:: Material supplied ::

━━━

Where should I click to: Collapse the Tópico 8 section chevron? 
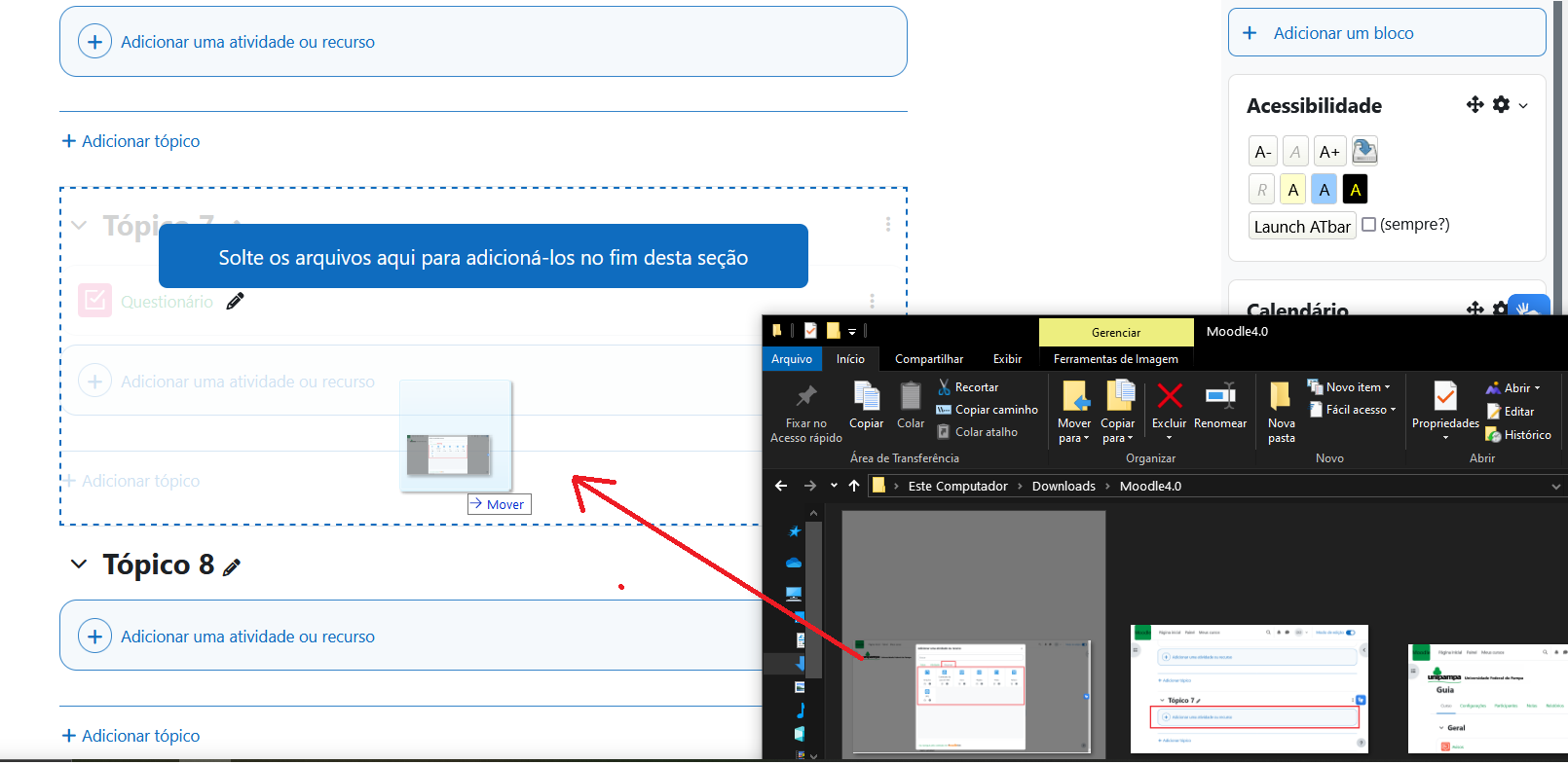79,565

━━━

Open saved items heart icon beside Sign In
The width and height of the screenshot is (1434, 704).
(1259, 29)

━━━

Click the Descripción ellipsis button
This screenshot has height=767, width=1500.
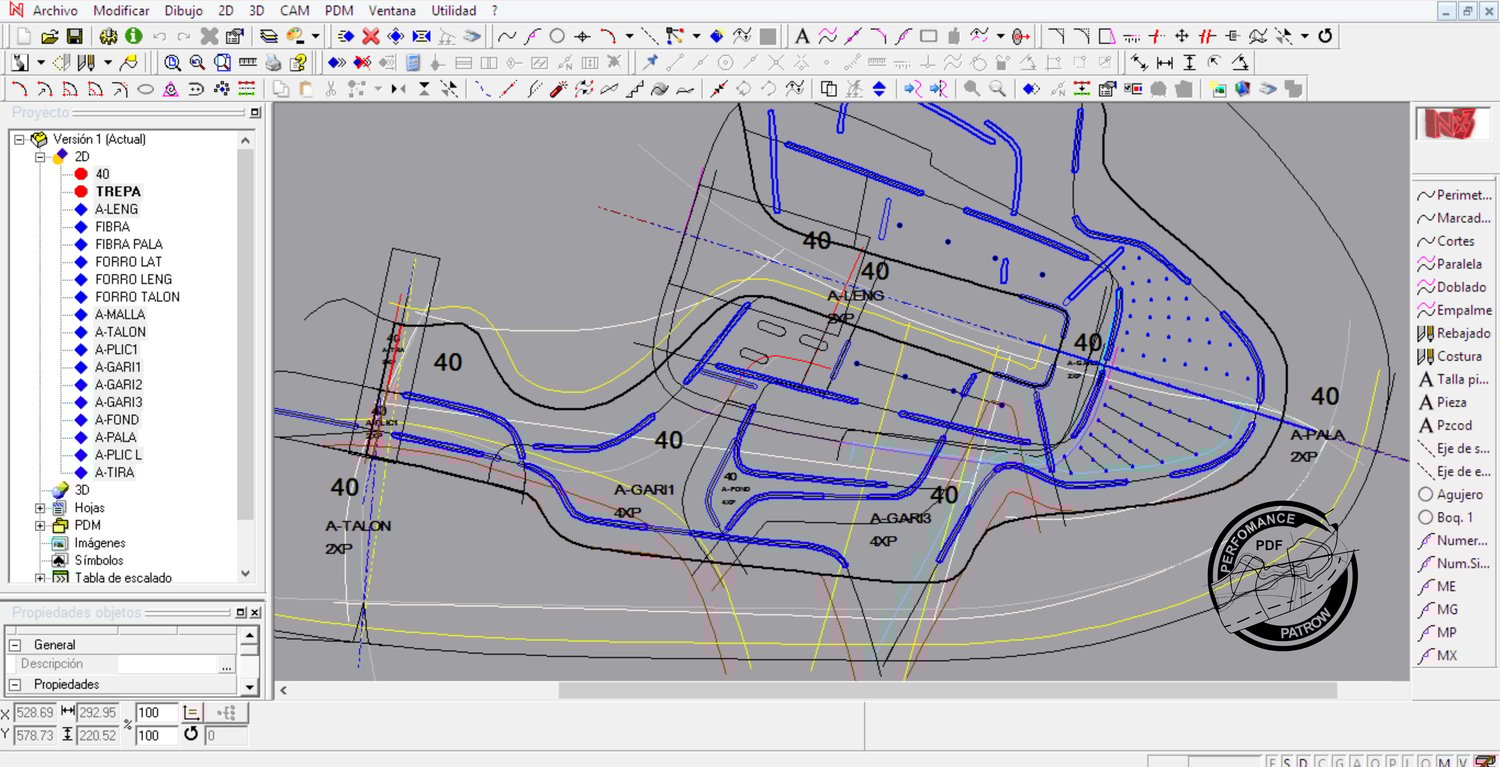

━━━

:: Work item ::
Repeat word for word the lines above that run from the line containing "Click the Descripción ellipsis button" through the line containing "This screenshot has height=767, width=1500.", both ends included, and nothing else.

:: Task solution ::
Click the Descripción ellipsis button
This screenshot has height=767, width=1500.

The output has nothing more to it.